Estoy describiéndolo exageradamente, sin matices, pero cuántas veces es así. ¿Para qué sirven los tiempos de descanso? Para hacerse cientos de horas de carretera buscando un sosiego que uno no lo encuentra a base de recorrer sitios, porque está donde está. Y no terminamos de encontrarlo porque, mientras el alma no se sosiegue, mientras el yo no tenga la vida, no tenga un significado, uno puede recorrer el mundo entero, uno puede ir buscando cosas que cambien la vida, que la llenen de gozo y de felicidad, aventuras, ¡qué sé yo!, ilusiones de aventuras, y al final la vida sigue exactamente igual de vacía.
En ese desierto humano en el que tantas veces vivimos en medio de tantas cosas, resuena esa voz: “Venid a Mí los que estáis cansados y agobiados”, “El que tenga sed, que venga a Mí y beba”. El Señor no se refiere a la sed del agua. Es una sed de una vida en la que uno pueda encontrar eso que pedíamos en la oración de la Misa de hoy: “concédenos, Señor, la verdadera alegría”. La alegría de vivir, la alegría de que, a pesar de nuestros límites, y de nuestras torpezas, y de las torpezas de los demás, uno puede siempre dar gracias por todo: por la vida, por las personas que tienes alrededor, por el futuro, por el pasado, ser libre.
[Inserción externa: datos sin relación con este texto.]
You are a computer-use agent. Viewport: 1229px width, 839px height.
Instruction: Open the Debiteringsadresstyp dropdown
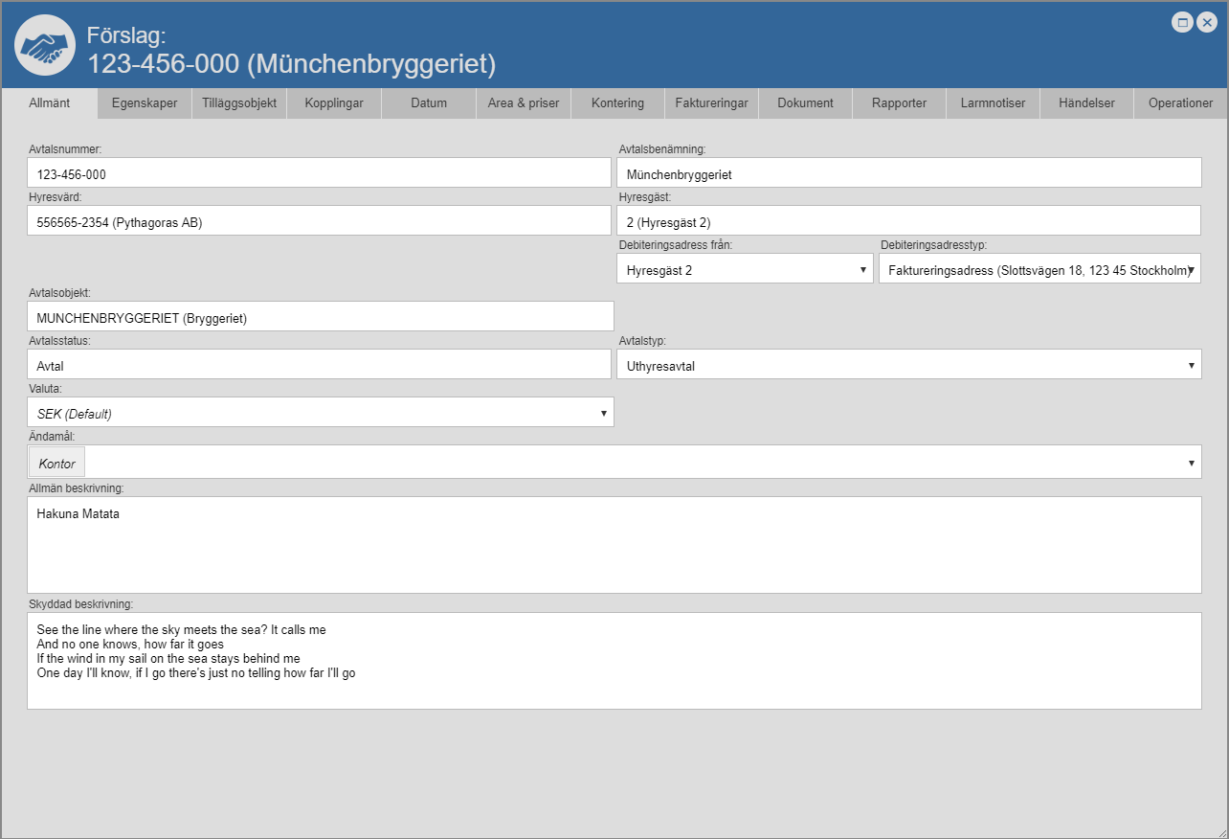(1039, 269)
Ser libre. Y ser libre significa, en el fondo, disponer de la propia vida para poder darla. Disponer de la propia vida, que no es esclava de la suerte, o de la salud, o de ciertas cosas a las que uno se siente atado. Ser libre para poder darse, para poder amar.
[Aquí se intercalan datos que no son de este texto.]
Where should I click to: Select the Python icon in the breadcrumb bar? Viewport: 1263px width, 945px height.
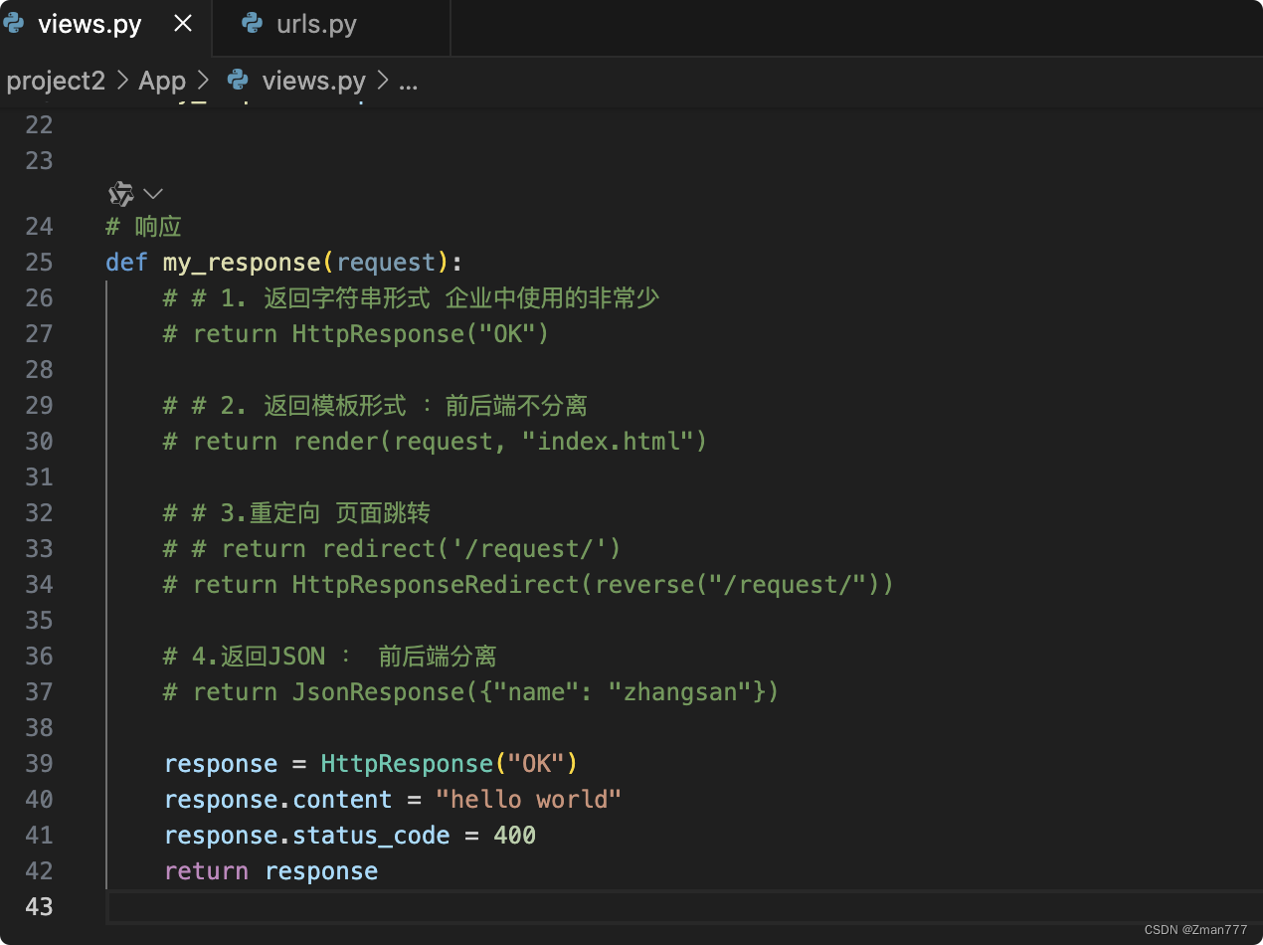click(237, 81)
Esa es la gracia de las gracias. Y esa gracia está vinculada al encuentro con Jesucristo, a acoger a Jesucristo en la vida. Y entonces, el marido es libre para amar a la mujer, y la mujer es libre para amar al marido, y los padres son libres para amar a los hijos, y los hermanos son libres para amar a los hermanos, y los hijos a los padres. Y la vida se construye de una forma bella, en la que, en medio de todas las tormentas, la casa no se cae, porque está construida sobre roca. Y, al mismo tiempo, la melodía de fondo es la de una alegría y una gratitud pacífica, profunda, por haber podido conocer al Padre y a su designio de Amor, por haber podido conocer cuál es el significado y la vida de nuestra vida, por haber podido alcanzar esa sabiduría que no requiere cursos complicados de estudio, ni evaluaciones ni exámenes, sino que es una sabiduría que cualquier persona de cualquier edad, de cualquier clase social, puede alcanzar simplemente abriendo su corazón a Jesucristo.
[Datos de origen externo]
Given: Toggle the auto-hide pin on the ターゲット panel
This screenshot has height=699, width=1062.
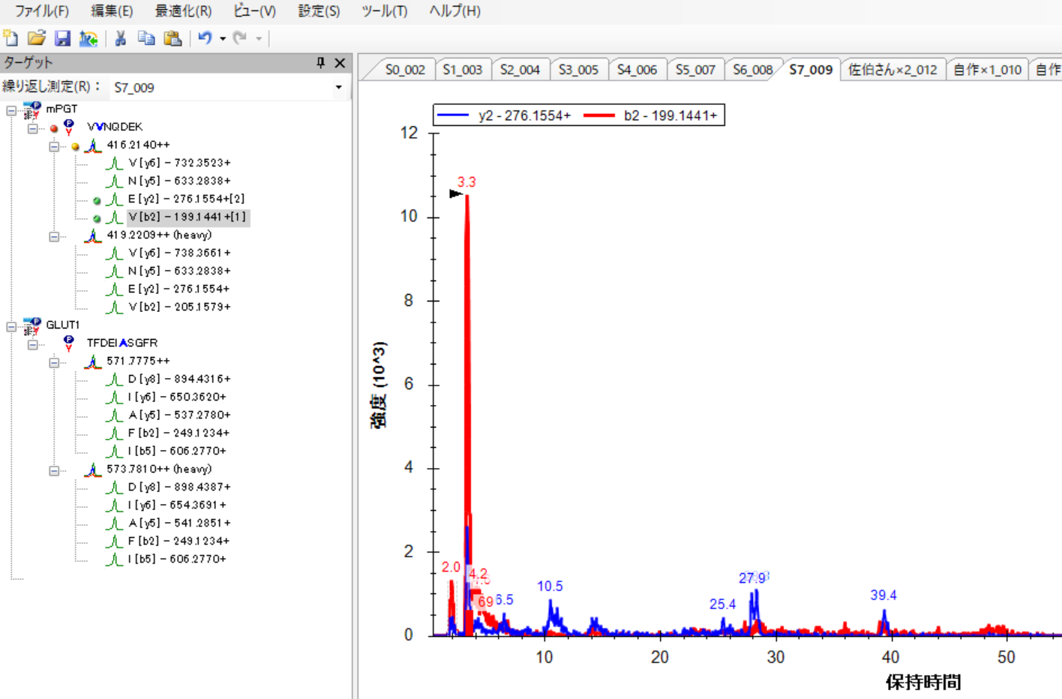Looking at the screenshot, I should (320, 63).
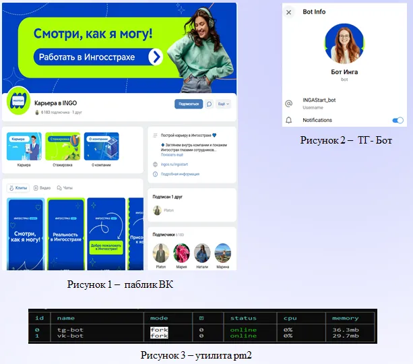Click the message icon next to Подписаться
Image resolution: width=413 pixels, height=364 pixels.
[x=209, y=104]
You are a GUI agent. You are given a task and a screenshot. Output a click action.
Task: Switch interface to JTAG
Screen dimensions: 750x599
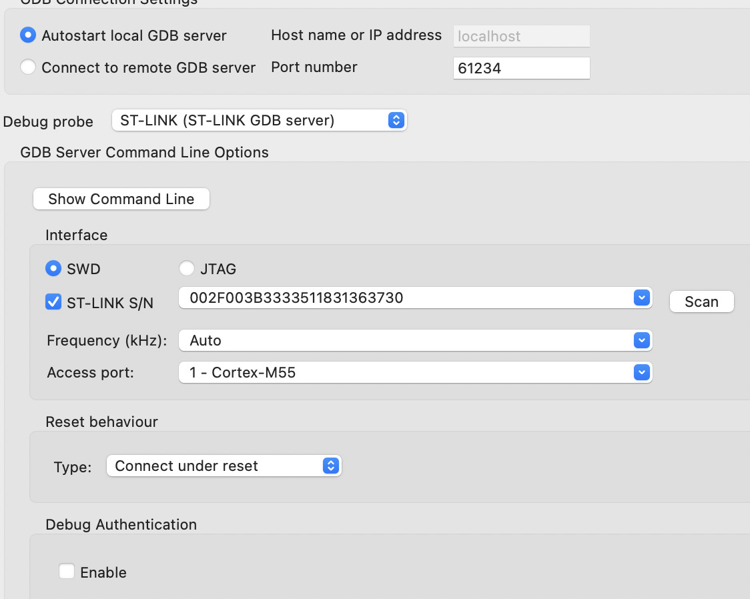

“Venid a Mí los que estéis cansados y agobiados, porque mi yugo es llevadero y mi carga ligera”. ¿Sabéis cuál es el yugo que es insoportable? Es la vida, cuando tratamos de llevarla solos. Pero, cuando nos acercamos a Cristo, Él carga con nuestra carga, con nuestro peso. Y entonces la vida, vivir, se hace ligero, vivir se hace hermoso y bello, vivir se hace una fuente inagotable de sorpresa, de gratitud, de afecto a la vida, de afecto a las personas, de misericordia, de alegría.
Que el Señor nos conceda esa gracia de experimentarle a Él, de forma que podamos experimentar la alegría verdadera como anticipo de lo que es la vida eterna. Que así sea para todos nosotros. Que así sea para todos los hombres, si pudiera ser.